I never gave much thought to the colour of my eyes until one day at work. The section I worked in had about 20 staff. One lunchtime, a heated discussion arose. One guy called me a blue-eyed bas….d. I was confused. When I scanned the table of second-generation Portuguese employees with a few Spaniards thrown in, I noticed they all had brown eyes. I was the outsider. I was known as the ‘blue-boy’ from then on.

The same guy who brought up the eyes was trying to sell his uncle’s two-year-old Oldsmobile for 30 per cent off the blue-book value. I was interested, that is until I found out the reason for the good price. His uncle had been killed in the car in a mob hit – some blood stains couldn’t be removed. It gave me the shudders.

Later, I discovered that blue eyes are not actually blue at all. It sounds crazy, but here’s no such thing as blue pigment. You’re either melanated or not very melanated at all. And if you’re melanated in each layer of the iris like most of humans, then you would have eyes that are brown

According to the Academy of Ophthalmology, blue eyes look blue for the same reason that both the ocean and the sky appear to be blue: it’s simply a trick of the light. This is called the Tyndall Effect, which is the way that light scatters in blue eyes, giving rise to the blue appearance. Fascinating

Although there are a ton of actors, models, and other celebs who have blue eyes, which can make these colored eyes seem like a common asset, not all that many people are lucky enough to boast baby blues. In fact, the most common eye color throughout the entire world is brown, according to an article in World Atlas. Specifically, 79 percent of human beings have eyes the color of coffee and chocolate, dwarfing every other eye color as the dominant. 

World Atlas estimates that approximately 8 to 10 percent of human beings have sapphire peepers. Of course, plenty of folks who don’t have blue eyes can modify with contacts. But you can always tell the difference between a natural blue and an artificial blue – it’s a hard color to fake.

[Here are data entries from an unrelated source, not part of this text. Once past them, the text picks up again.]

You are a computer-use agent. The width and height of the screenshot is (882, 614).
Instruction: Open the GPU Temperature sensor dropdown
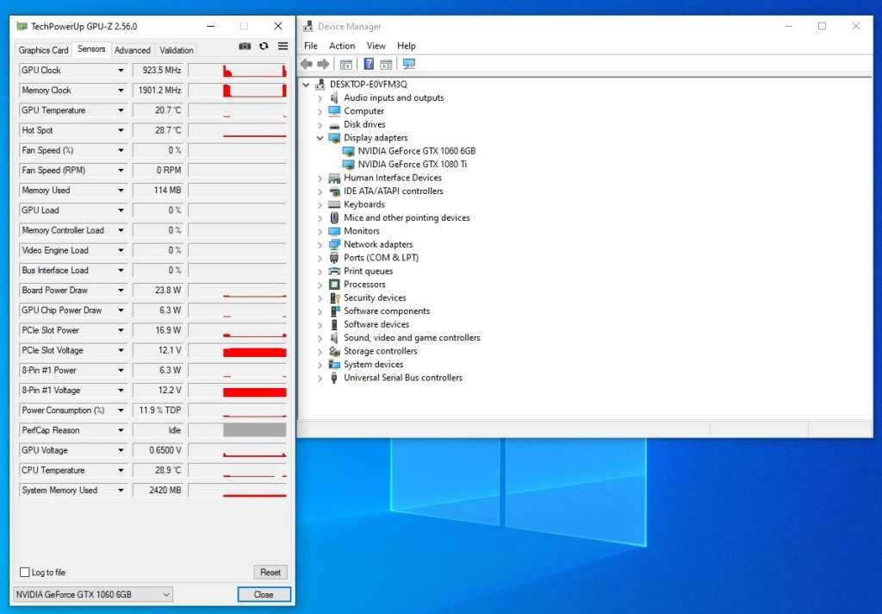121,110
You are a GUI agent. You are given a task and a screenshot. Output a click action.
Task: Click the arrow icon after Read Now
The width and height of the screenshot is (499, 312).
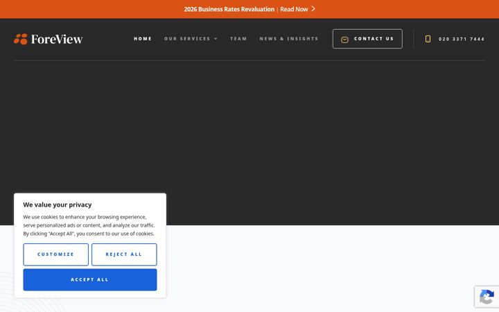click(x=313, y=9)
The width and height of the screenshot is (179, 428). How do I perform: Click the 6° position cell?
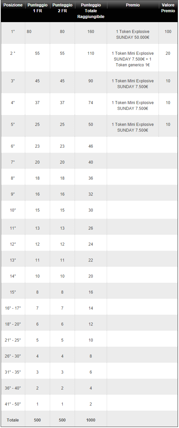pos(13,146)
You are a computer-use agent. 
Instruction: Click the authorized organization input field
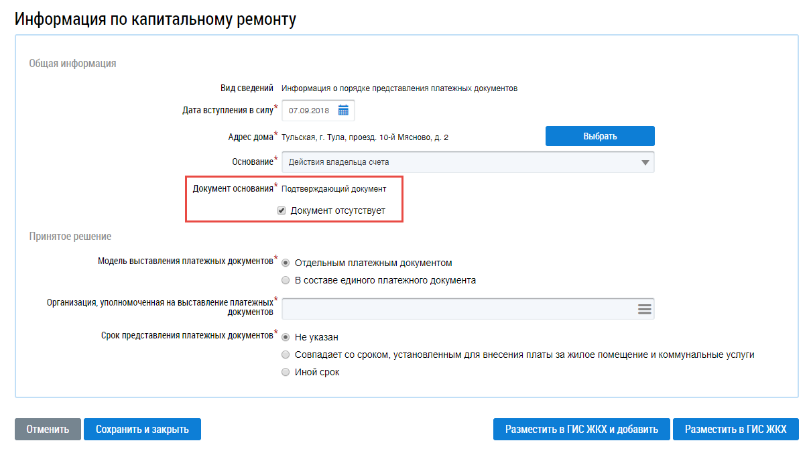tap(456, 309)
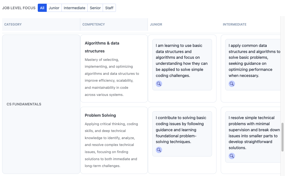The width and height of the screenshot is (287, 176).
Task: Click magnifier icon on Intermediate problem-solving card
Action: pos(232,156)
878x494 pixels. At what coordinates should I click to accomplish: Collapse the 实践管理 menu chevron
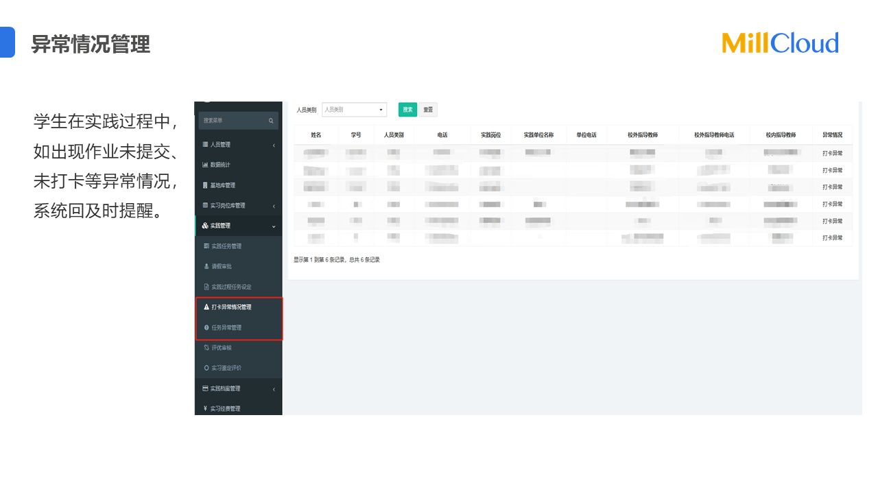coord(274,226)
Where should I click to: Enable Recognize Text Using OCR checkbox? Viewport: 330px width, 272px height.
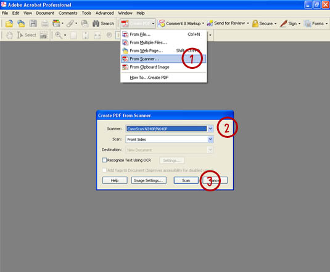tap(104, 160)
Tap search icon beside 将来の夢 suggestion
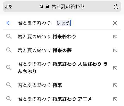The width and height of the screenshot is (124, 106). click(9, 50)
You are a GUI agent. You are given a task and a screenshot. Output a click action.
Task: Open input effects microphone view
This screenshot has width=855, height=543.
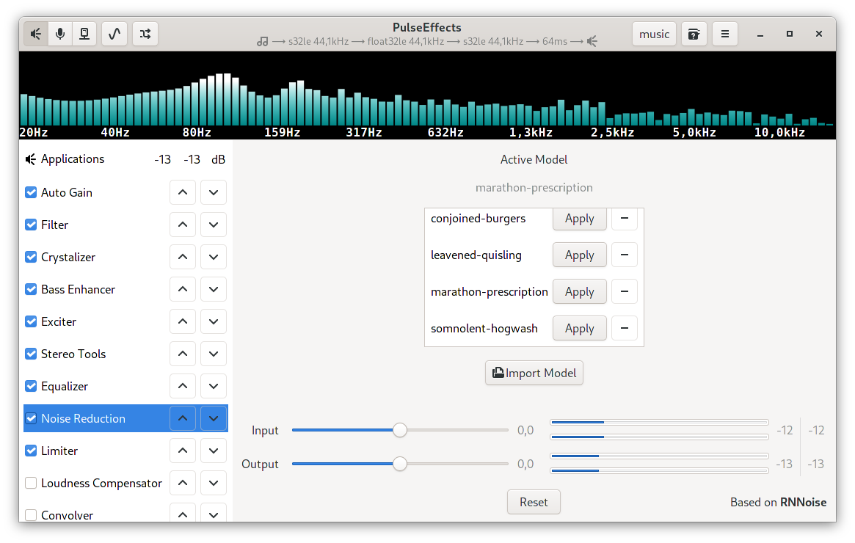pyautogui.click(x=60, y=34)
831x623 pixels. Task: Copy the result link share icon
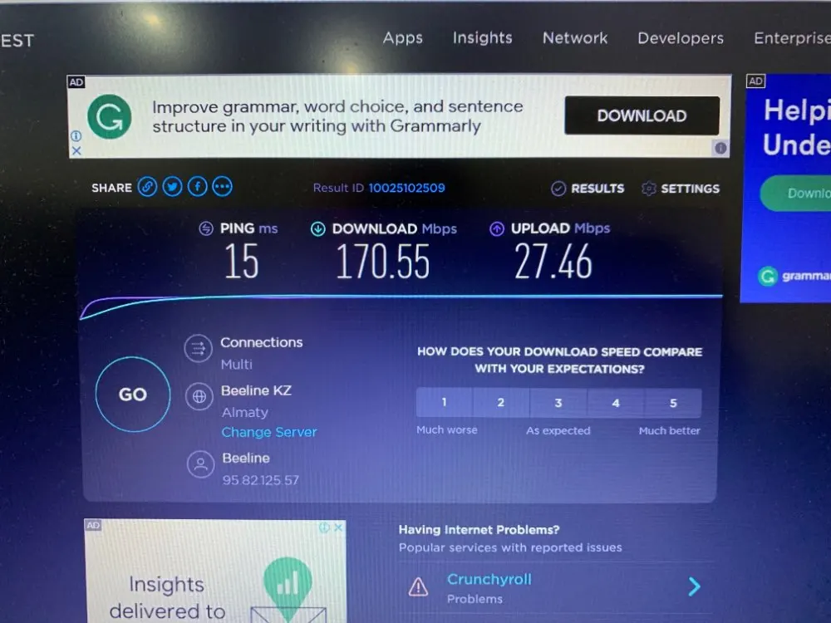pos(147,187)
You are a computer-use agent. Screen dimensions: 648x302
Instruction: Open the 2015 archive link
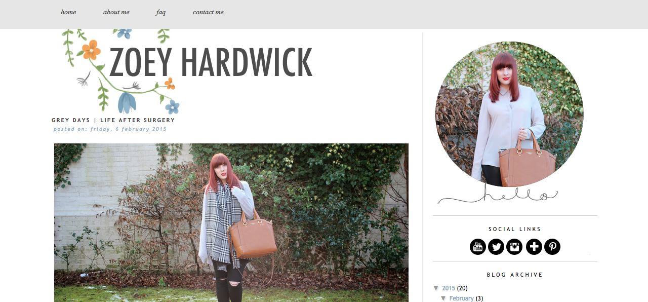[449, 288]
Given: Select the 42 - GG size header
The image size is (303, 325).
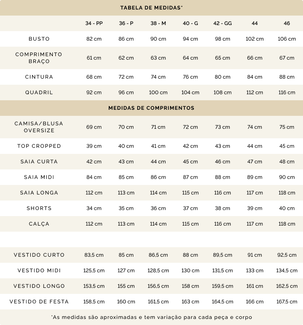Looking at the screenshot, I should click(222, 23).
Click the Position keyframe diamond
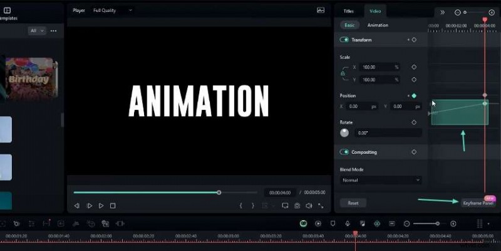Viewport: 501px width, 251px height. point(414,96)
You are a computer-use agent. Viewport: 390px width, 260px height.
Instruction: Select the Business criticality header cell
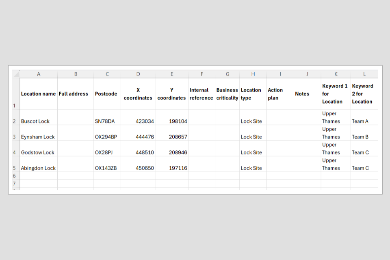coord(227,94)
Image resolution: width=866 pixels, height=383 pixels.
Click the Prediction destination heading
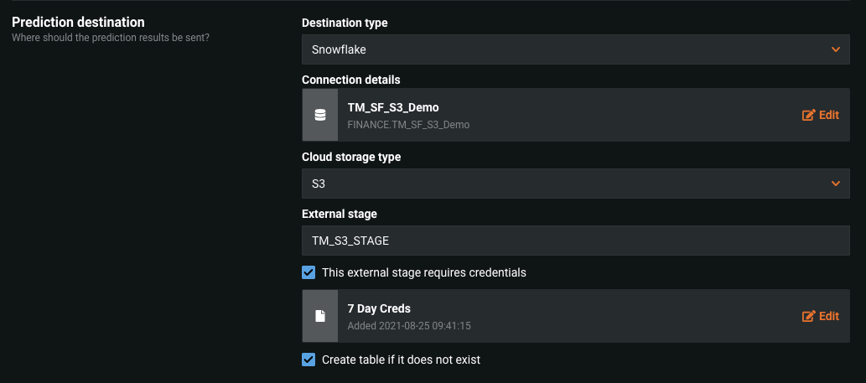point(78,23)
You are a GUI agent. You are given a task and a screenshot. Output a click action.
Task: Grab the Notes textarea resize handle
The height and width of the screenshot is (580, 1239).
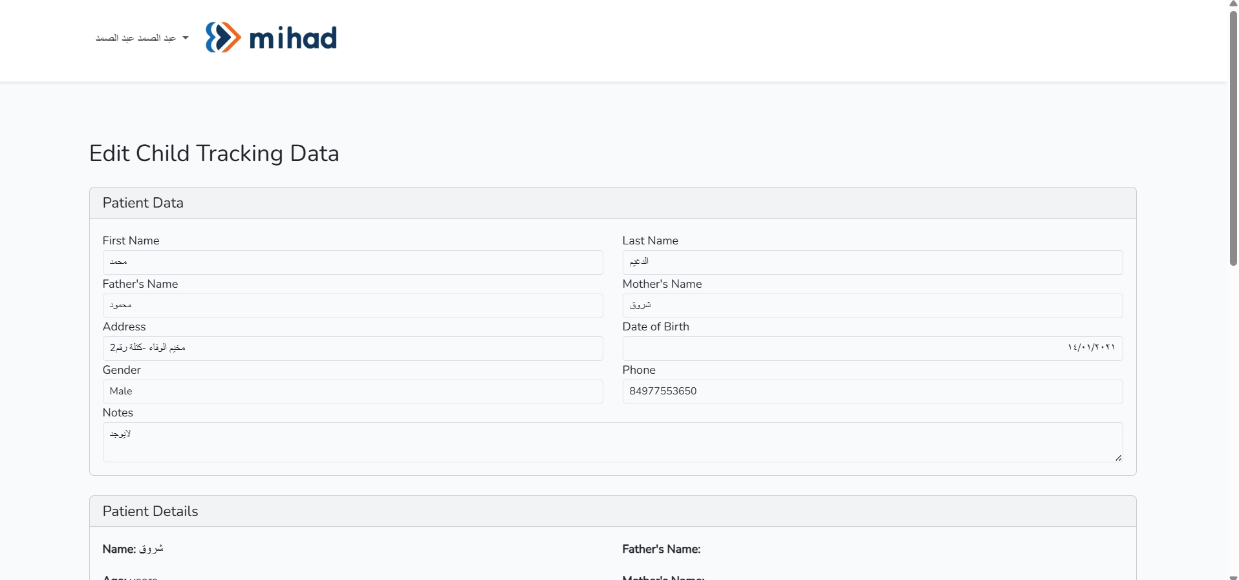[x=1118, y=458]
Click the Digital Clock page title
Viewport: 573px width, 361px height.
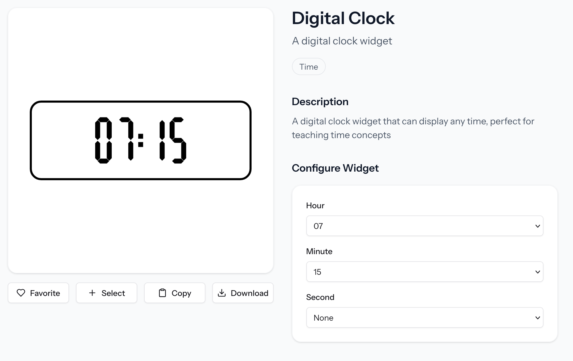click(x=344, y=18)
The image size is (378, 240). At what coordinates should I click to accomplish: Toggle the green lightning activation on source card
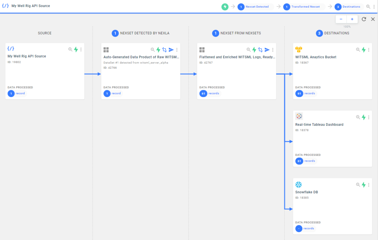[76, 49]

Although blue eyes are still a small majority in Ireland and Scotland, the United States and Spain come in number nine and ten, both with just over 16 percent of the population.

It might sound a little bit crazy, but your eye color can have an impact on the quality of your vision, according to my optometrist, “Because of the lack of pigment in lighter color eyes, you get a lot more unwanted light that can create glare problems.”

A researcher in Denmark has concluded that every blue-eyed person in the world is related. That’s because every human being that existed up until around 6,000 or 10,000 years ago had brown eyes. Holy smokes, I must have about half a billion cousins out there.


Blue-eyed people are also more likely to develop a skin condition known as vitiligo. I have vitiligo spots for years. In the wintertime, I’m self-[conscious about the white patches around my eye area. I pretend that that my blue eyes compensate for that substandard feature.

Lately, the Tonometer at the optometrist’s lab has shown my eye pressure readings are increasing. The eye doctor has me taking drops in my eyes every evening. Sheila puts them in for me. Either her aim is bad, or I close an eye too soon, but it is a nightly hassle just the same.

During my last eye examination, I asked if the eye doctor was biased towards better treat for brown eyes, as he has brown eyes. He calmly said, “Every eye-colour helps to bring me closer to retirement.”